***** TEXTE À LIRE *****
COUR D’APPEL DE PARIS

Pôle 5 – Chambre 2

ARRET DU 16 NOVEMBRE 2018

(n°158, 7 pages)

Numéro d’inscription au répertoire général : n° RG 17/06109 – n° Portalis 35L7-V-B7B-B247N

Décision déférée à la Cour : jugement du 27 janvier 2017 – Tribunal de grande instance de PARIS – 3ème chambre 2ème section – RG n°16/02196

APPELANTE

S.A. L’OREAL, agissant en la personne de ses représentants légaux domiciliés […]

Immatriculée au rcs de Paris sous le numéro 632 012 100

Représentée par Me Pascale X…, avocat au barreau de PARIS, toque D 594

INTIME

M. Frédéric Y…

Né le […] à Rodez (12000)

Demeurant […] de Mahy – 97410 SAINT-PIERRE-LA-REUNION

Représenté par Me Charles-Antoine Z… de la SELARL @MARK, avocat au barreau de PARIS, toque J 150

COMPOSITION DE LA COUR :

L’affaire a été débattue le 20 septembre 2018, en audience publique, devant la Cour composée de:

Mme Anne-Marie GABER, Présidente de chambre

Mme Véronique RENARD, Conseillère

Mme Laurence LEHMANN, Conseillère

qui en ont délibéré

Un rapport a été présenté à l’audience dans les conditions prévues par l’article 785 du code de procédure civile.
*****
VOS CONSIGNES
1) Donnez le nom des trois magistrates qui composaient la Cour, d'après l'extrait de l'arrêt.
2) Selon l'extrait de l'arrêt, à quelle date l'affaire a-t-elle été débattue ?
3) Recopiez mot pour mot le passage de l'extrait de l'arrêt qui commence à « Mme Laurence LEHMANN, Conseillère » et se termine à « de procédure civile. ».
La liste qui suit n'a aucun rapport avec l'extrait de l'arrêt.
***** DONNÉES EXTRAITES *****
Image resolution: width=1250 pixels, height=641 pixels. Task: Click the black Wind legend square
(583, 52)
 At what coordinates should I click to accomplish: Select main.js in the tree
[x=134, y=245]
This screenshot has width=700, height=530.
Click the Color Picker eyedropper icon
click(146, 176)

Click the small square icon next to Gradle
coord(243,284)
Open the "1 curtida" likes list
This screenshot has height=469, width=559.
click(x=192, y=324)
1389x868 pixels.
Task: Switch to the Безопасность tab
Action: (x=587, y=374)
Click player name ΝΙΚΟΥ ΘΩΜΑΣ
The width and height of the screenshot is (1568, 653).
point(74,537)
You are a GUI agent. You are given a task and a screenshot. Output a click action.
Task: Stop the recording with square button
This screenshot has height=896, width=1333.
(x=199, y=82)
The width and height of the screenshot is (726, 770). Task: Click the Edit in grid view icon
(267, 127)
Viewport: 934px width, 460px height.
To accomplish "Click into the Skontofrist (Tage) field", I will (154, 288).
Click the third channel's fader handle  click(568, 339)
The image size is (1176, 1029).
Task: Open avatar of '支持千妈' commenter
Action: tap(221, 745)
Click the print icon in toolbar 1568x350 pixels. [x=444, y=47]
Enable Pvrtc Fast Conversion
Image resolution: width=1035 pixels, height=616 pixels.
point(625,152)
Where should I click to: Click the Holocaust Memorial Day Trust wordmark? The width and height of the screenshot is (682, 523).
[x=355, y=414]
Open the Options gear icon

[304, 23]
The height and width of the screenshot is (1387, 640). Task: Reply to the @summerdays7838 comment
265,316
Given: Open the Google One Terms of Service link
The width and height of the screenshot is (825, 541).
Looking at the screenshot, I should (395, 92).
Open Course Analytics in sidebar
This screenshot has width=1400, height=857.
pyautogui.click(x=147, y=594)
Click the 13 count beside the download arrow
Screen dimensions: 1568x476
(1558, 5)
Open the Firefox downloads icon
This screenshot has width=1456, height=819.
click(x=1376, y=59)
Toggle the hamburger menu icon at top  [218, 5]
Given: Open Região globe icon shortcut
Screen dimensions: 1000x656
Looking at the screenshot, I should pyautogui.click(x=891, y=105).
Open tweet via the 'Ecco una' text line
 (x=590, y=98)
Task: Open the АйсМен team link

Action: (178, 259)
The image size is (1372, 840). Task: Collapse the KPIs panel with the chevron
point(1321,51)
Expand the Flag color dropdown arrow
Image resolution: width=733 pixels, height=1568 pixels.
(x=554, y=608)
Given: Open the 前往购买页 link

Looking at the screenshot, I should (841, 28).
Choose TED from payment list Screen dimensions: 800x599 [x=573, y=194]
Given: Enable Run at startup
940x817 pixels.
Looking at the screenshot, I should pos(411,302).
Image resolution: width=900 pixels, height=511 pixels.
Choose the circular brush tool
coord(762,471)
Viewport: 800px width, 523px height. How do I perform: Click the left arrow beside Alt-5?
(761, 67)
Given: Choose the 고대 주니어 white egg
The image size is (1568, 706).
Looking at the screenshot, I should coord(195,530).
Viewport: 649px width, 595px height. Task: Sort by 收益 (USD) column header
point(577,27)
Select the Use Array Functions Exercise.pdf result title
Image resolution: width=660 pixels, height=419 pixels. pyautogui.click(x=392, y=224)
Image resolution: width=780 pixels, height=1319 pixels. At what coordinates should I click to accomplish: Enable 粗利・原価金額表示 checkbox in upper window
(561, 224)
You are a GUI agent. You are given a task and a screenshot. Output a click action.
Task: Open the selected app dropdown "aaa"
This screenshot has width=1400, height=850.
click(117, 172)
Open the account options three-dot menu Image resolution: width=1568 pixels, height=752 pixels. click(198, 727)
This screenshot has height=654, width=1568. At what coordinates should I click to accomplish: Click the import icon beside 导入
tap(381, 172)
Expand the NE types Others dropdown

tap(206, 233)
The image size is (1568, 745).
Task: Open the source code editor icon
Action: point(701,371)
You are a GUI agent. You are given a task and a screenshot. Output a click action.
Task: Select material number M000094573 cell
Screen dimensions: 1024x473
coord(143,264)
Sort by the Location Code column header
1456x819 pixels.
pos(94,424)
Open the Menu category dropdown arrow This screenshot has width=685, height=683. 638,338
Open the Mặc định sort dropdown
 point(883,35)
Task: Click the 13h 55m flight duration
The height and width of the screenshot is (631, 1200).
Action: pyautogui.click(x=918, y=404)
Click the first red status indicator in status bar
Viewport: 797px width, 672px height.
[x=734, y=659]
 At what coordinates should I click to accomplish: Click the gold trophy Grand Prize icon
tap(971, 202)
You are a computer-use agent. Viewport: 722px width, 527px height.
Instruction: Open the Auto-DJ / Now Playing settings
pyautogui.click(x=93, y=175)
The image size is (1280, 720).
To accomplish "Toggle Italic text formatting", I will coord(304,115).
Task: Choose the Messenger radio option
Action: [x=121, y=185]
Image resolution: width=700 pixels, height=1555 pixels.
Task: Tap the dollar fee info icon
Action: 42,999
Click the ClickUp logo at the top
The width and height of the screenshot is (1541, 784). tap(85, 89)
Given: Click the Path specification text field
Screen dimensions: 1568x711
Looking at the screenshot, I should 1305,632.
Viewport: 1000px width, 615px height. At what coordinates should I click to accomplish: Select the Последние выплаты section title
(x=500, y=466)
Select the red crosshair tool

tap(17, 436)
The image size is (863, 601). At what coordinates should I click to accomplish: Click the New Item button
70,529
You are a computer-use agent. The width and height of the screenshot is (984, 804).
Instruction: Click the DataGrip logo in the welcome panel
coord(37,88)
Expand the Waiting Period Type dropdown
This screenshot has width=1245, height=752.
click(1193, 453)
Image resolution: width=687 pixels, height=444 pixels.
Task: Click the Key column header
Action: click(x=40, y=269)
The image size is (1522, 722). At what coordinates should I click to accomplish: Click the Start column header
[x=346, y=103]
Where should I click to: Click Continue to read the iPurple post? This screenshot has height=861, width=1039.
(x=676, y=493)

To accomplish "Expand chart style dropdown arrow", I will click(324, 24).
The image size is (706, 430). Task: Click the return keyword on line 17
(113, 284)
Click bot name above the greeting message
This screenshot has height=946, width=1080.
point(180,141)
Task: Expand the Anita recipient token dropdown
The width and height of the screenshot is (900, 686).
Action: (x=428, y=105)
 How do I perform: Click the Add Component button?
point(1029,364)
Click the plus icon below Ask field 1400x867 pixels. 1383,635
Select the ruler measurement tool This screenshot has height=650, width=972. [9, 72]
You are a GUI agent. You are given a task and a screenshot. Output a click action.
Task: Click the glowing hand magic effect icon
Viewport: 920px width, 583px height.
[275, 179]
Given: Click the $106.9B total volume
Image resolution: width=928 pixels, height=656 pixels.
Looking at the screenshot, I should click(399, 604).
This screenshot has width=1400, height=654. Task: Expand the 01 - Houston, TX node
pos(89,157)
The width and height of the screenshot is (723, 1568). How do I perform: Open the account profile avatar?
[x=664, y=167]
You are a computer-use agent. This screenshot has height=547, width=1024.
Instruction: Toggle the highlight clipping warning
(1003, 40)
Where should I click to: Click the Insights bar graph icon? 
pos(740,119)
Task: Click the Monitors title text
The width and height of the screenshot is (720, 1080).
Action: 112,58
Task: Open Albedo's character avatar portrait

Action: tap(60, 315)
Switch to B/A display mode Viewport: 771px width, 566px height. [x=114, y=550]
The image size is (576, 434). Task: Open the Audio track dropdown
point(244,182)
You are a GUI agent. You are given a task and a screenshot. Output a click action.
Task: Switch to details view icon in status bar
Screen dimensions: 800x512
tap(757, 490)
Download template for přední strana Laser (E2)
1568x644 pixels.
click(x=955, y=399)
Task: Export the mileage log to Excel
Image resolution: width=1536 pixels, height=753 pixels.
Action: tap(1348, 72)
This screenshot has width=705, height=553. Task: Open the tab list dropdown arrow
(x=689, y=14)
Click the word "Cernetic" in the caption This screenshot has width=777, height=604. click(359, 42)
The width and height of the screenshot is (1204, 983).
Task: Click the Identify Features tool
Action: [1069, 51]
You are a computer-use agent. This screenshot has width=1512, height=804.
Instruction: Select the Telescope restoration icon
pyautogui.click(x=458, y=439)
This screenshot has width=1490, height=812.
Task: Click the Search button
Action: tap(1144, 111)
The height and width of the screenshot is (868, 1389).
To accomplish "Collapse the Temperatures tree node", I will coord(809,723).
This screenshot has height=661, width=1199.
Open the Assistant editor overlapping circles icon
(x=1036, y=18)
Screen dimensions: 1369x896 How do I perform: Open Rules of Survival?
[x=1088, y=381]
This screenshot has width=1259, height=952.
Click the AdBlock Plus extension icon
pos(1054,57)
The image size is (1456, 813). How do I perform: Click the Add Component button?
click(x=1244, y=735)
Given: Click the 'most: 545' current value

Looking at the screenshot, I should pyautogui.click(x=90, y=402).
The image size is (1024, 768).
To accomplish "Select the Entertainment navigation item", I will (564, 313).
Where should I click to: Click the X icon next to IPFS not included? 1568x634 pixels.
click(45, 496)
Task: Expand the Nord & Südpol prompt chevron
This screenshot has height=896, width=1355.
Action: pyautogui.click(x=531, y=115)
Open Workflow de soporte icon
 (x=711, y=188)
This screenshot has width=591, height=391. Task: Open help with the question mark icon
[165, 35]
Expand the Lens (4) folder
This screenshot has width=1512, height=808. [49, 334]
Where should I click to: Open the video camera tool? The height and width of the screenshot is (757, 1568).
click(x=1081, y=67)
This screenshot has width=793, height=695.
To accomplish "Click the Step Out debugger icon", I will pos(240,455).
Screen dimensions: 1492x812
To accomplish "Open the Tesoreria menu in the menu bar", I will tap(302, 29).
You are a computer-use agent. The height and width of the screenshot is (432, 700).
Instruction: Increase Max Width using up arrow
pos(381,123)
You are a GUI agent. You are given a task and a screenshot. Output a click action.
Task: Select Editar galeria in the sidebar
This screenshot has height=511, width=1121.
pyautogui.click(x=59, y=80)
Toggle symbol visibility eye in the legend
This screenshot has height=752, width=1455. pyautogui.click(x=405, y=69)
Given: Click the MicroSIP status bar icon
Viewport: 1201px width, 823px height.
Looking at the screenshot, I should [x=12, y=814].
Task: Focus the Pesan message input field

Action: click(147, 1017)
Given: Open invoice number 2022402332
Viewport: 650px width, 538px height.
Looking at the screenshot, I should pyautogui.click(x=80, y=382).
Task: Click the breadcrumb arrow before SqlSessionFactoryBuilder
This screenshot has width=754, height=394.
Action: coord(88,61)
*****
BONNES RÉPONSES
1) Mme Anne-Marie GABER, Présidente de chambre ; Mme Véronique RENARD, Conseillère ; Mme Laurence LEHMANN, Conseillère.

2) Le 20 septembre 2018, en audience publique.

3)
Mme Laurence LEHMANN, Conseillère

qui en ont délibéré

Un rapport a été présenté à l’audience dans les conditions prévues par l’article 785 du code de procédure civile.